Poster C107, Sunday, March 25, 1:00-3:00 pm, Exhibit Hall C
Seeing the forest or the trees? Evidence for differential information-seeking and updating in obsessive-compulsive patients and healthy controls
Andra Geana1, Christina L. Boisseau1,2, Steven Rasmussen1,2, Brianna Pritchett1,2, Michael J. Frank1; 1Brown University, 2Butler Hospital
Obsessive compulsive disorder (OCD) is a highly debilitating neuropsychiatric condition, characterized by recurrent unwanted thoughts, images and impulses (obsessions) and repetitive stereotyped behaviors (compulsions). Despite its prevalence and significant impact on life, the mechanisms of OCD remain relatively undercharacterized, with mixed findings regarding the neurobiological source and degree of performance differences of OCD patients on tests of executive function, attention and learning.

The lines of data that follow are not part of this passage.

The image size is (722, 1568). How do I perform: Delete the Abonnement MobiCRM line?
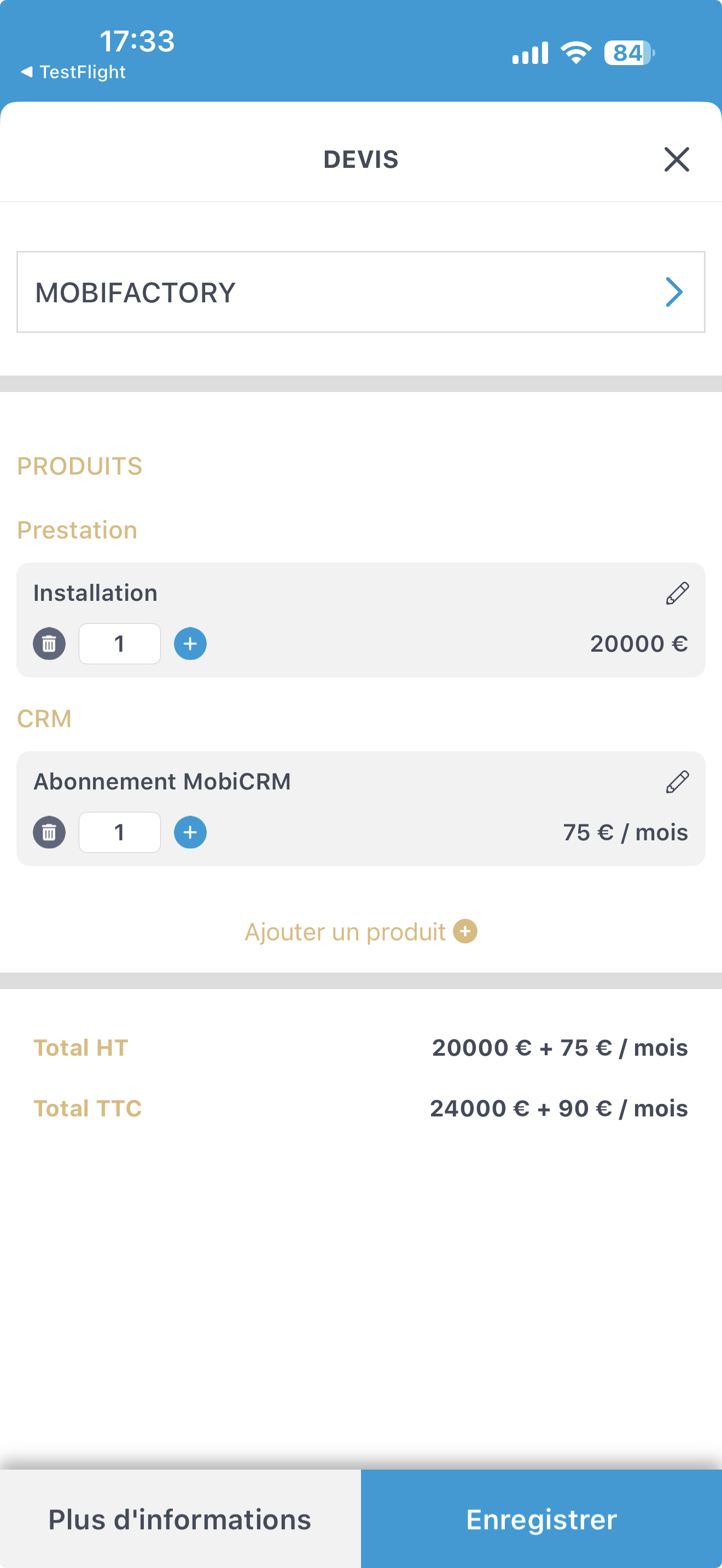tap(49, 832)

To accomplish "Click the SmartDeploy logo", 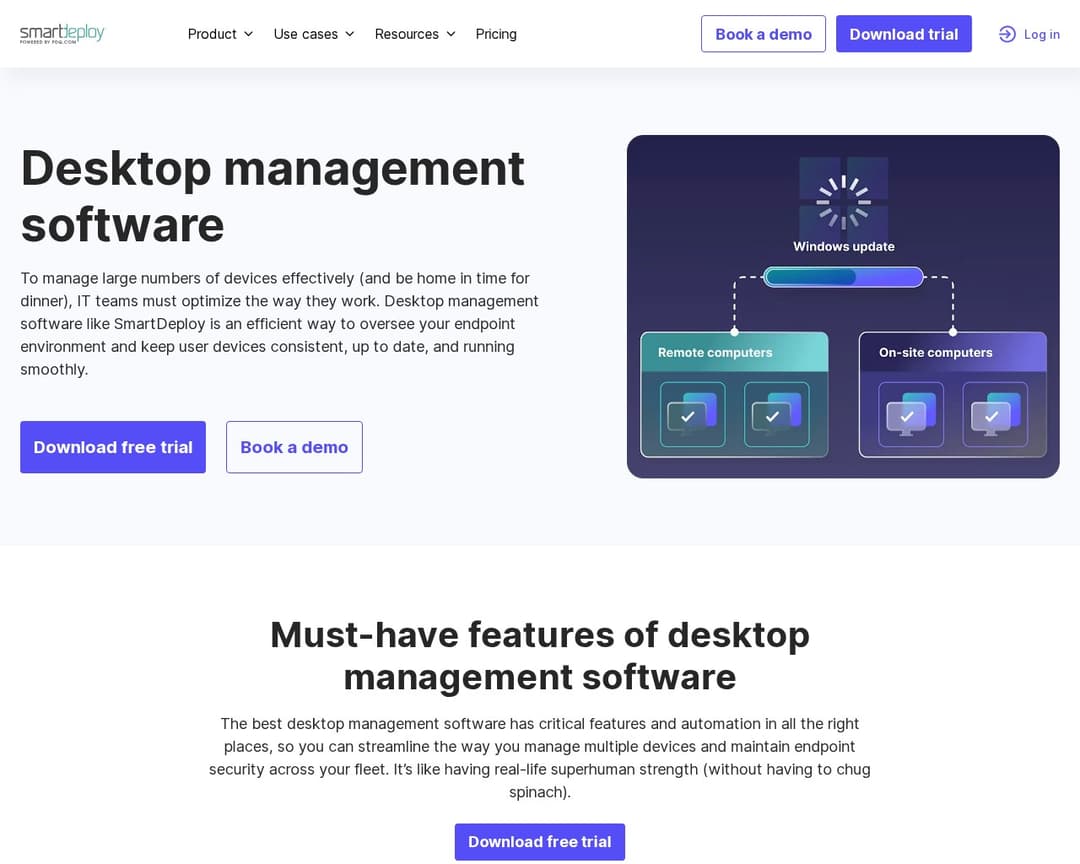I will pyautogui.click(x=62, y=32).
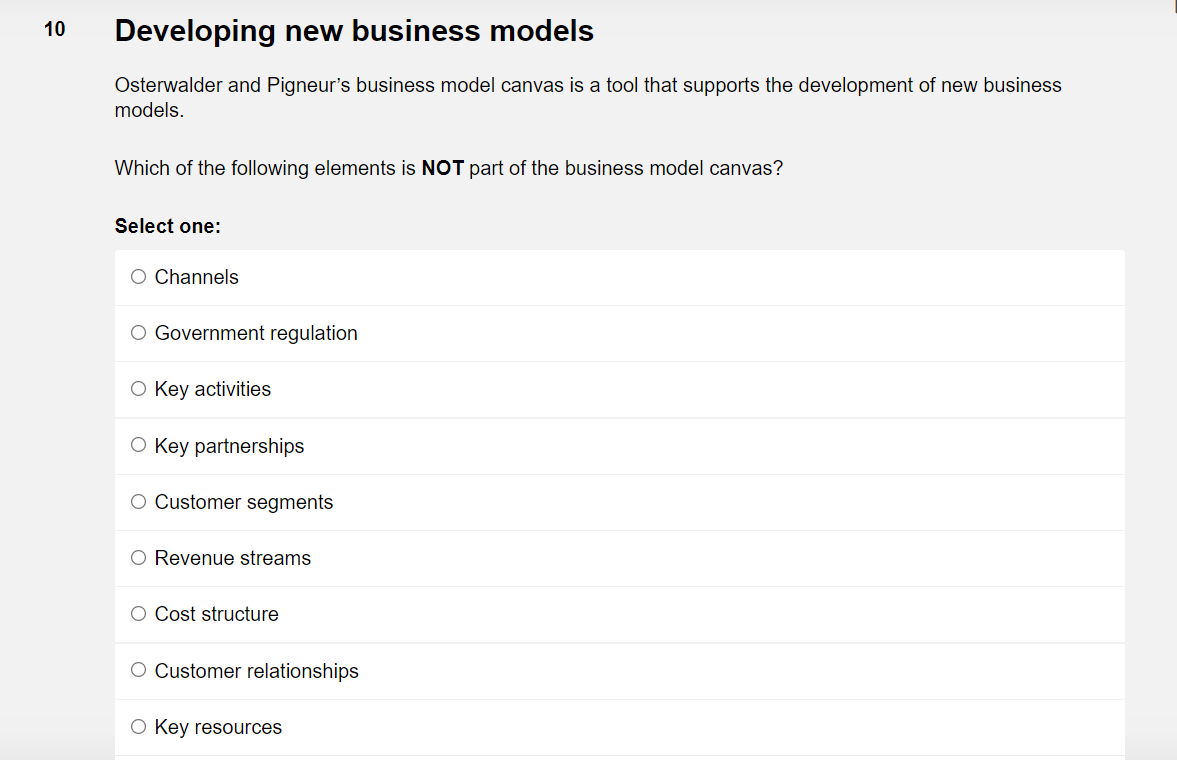Image resolution: width=1177 pixels, height=760 pixels.
Task: Select the Key resources option
Action: (138, 726)
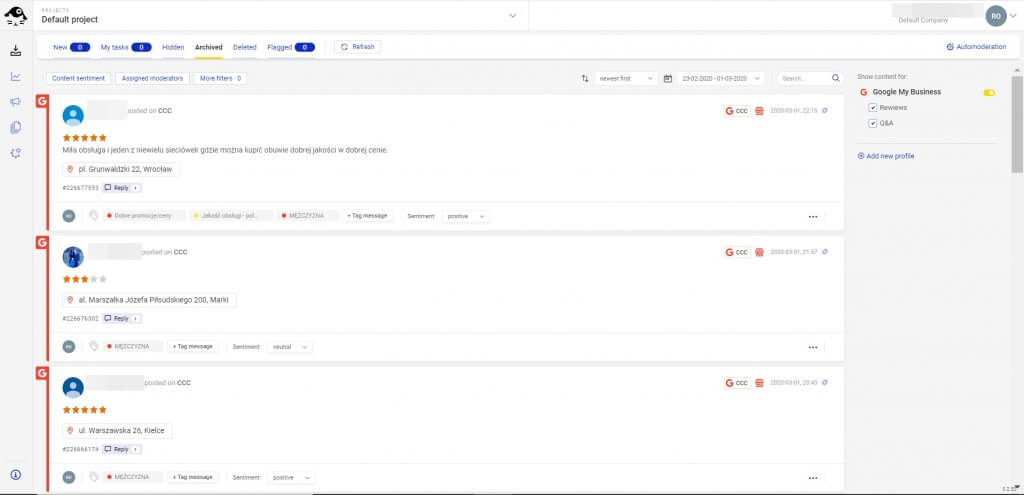The height and width of the screenshot is (495, 1024).
Task: Switch to the Hidden tab
Action: coord(173,47)
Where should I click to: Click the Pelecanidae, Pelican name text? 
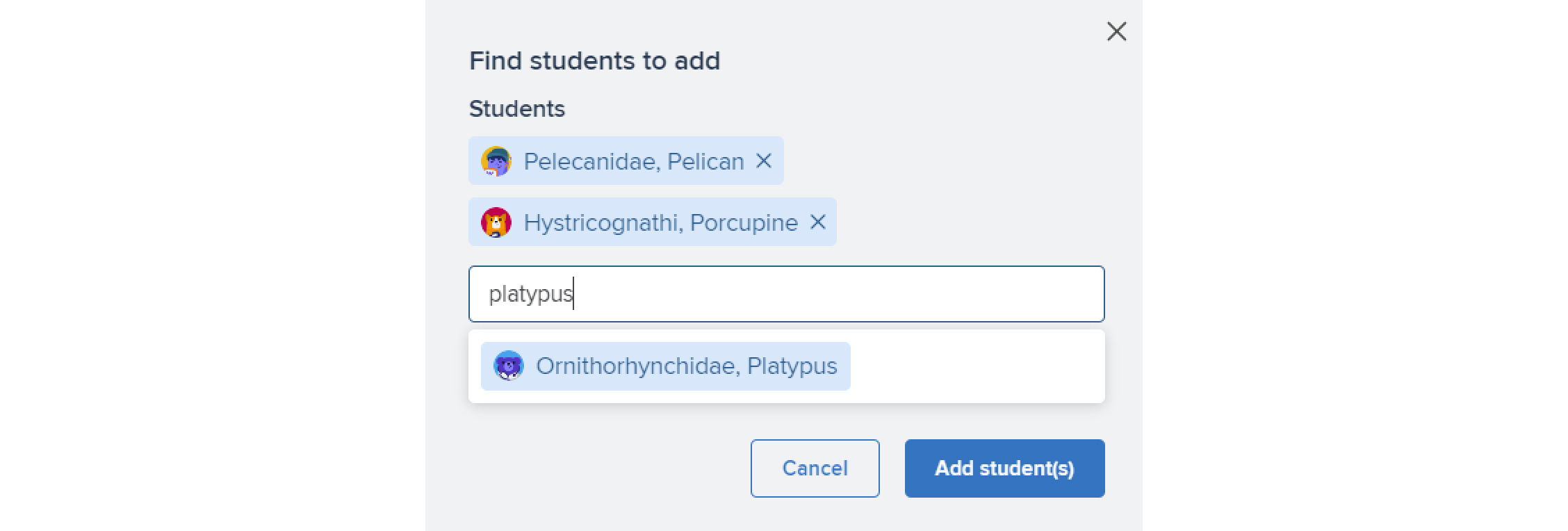click(x=633, y=161)
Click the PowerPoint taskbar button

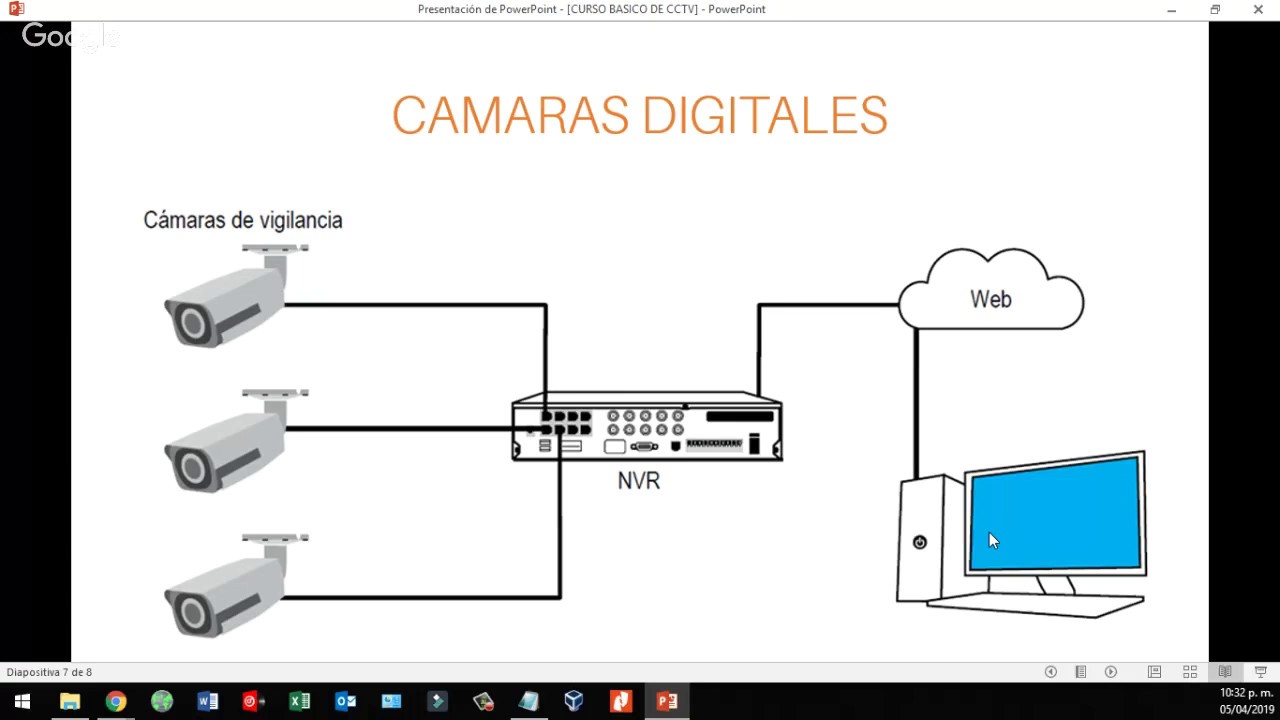point(667,701)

Building on clinical observations that OCD patients exhibit heightened sensitivity to uncertainty, we tested strategy differences in information-seeking and updating that we believe could underlie the persistence of compulsions in OCD. Specifically, we use a novel task and computational modeling to differentiate between the need to reduce uncertainty about local events (e.g., needing to check the stove repeatedly, despite sufficient evidence that it is off) versus the need to accumulate evidence from multiple sources to derive information about more global structure. In a small sample of nine patients and ten age-matched controls, we found evidence that OCD patients overvalue local information at the cost of building a less accurate world model. Moreover, this pattern was linked to differences in the update process, such as the weight of new information and the degree to which prediction error drives updating.